After locating the line with "This screenshot has height=488, width=851." in the entries below, set down exactly that line and each one after it to the end, skipping pictures.
========================
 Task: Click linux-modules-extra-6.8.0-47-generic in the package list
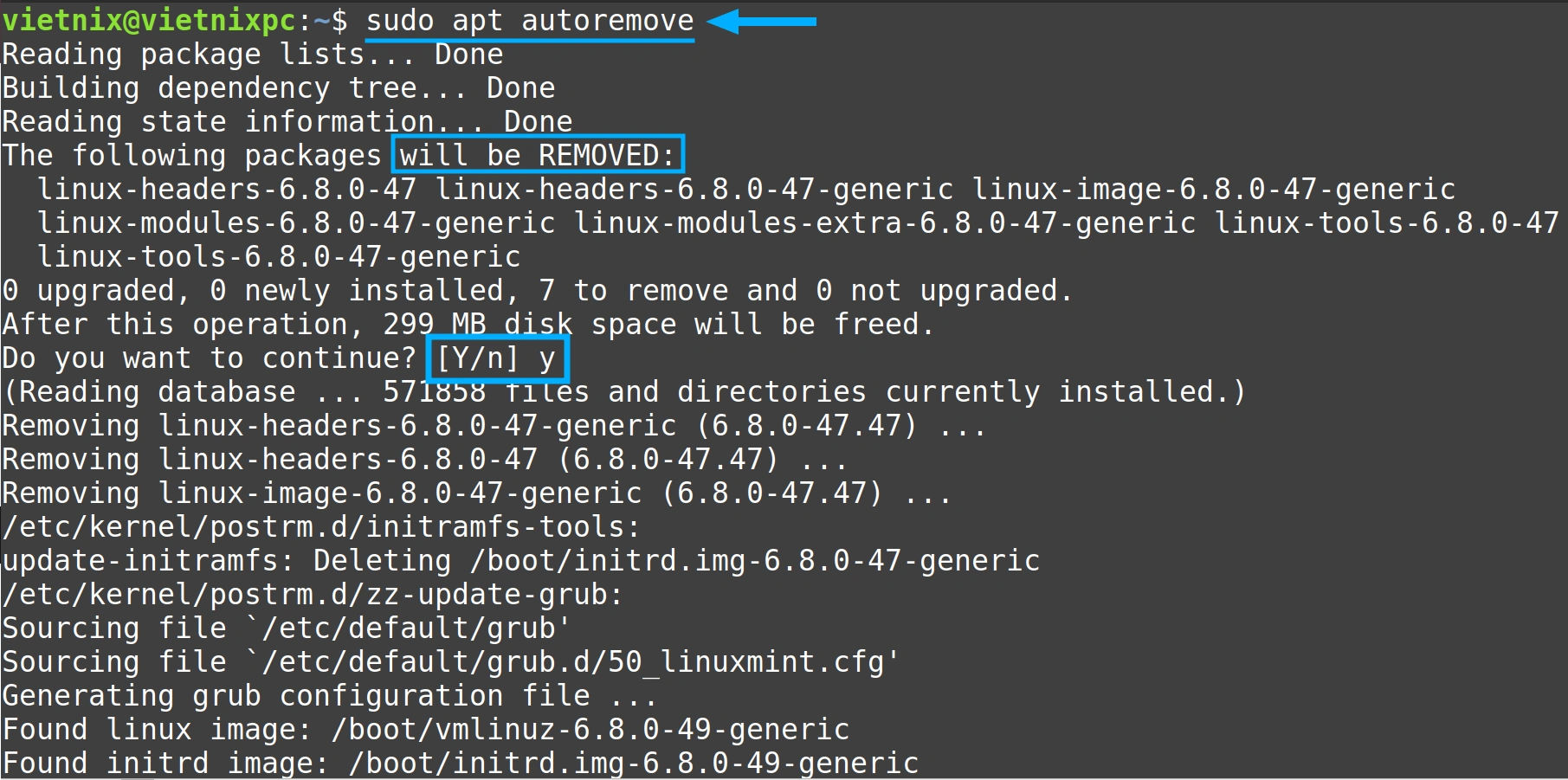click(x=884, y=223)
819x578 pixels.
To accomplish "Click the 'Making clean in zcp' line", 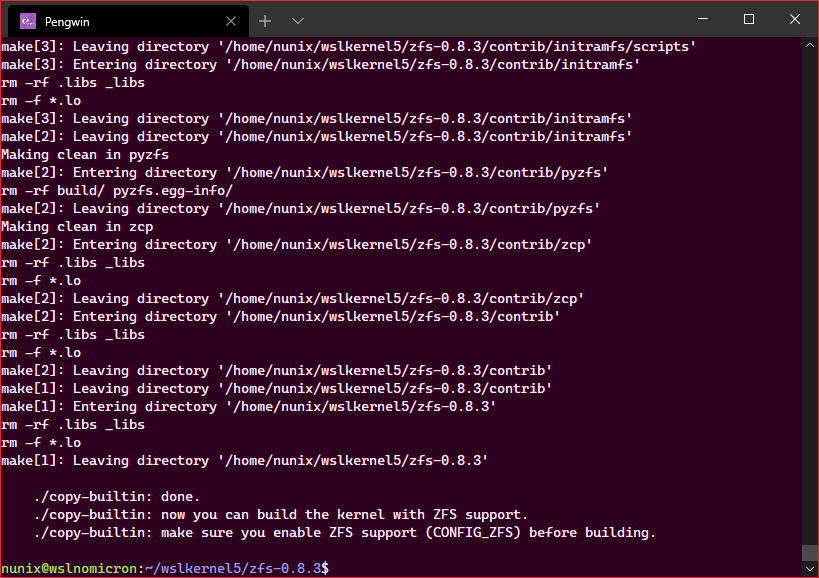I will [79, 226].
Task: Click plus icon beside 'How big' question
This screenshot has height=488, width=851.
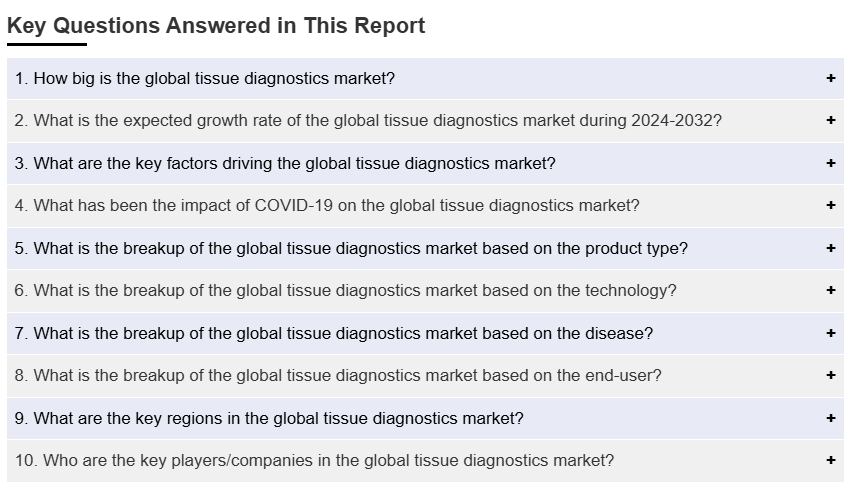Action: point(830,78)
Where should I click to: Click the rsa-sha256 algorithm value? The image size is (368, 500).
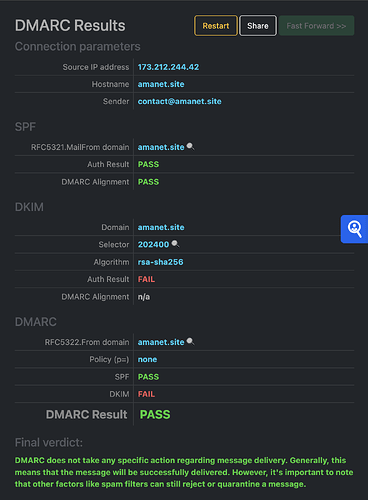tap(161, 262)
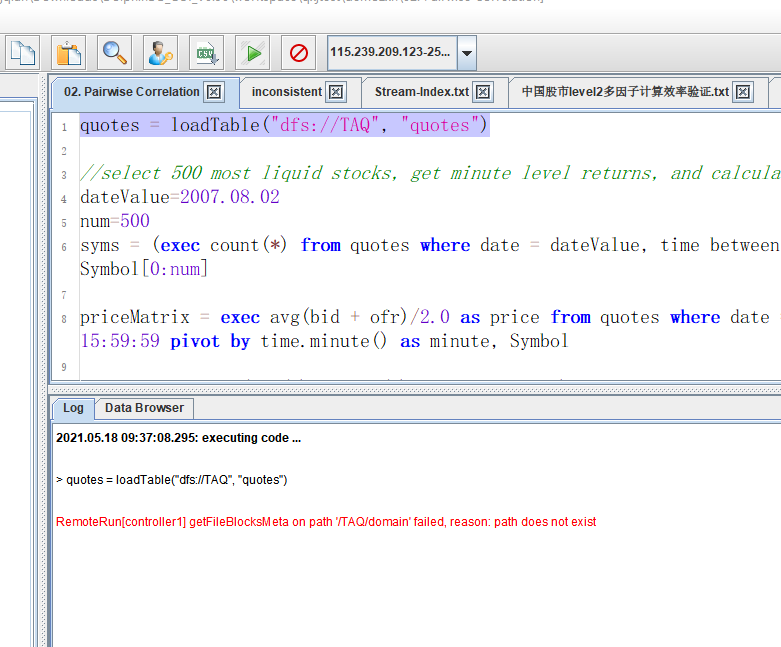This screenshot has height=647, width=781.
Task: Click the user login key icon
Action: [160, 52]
========================
**Problem solution:**
This screenshot has height=488, width=851.
Action: point(830,78)
Where should I click to: Click the rsa-sha256 algorithm value? The image size is (368, 500).
tap(161, 262)
This screenshot has height=647, width=781.
Task: Click the user login key icon
Action: [160, 52]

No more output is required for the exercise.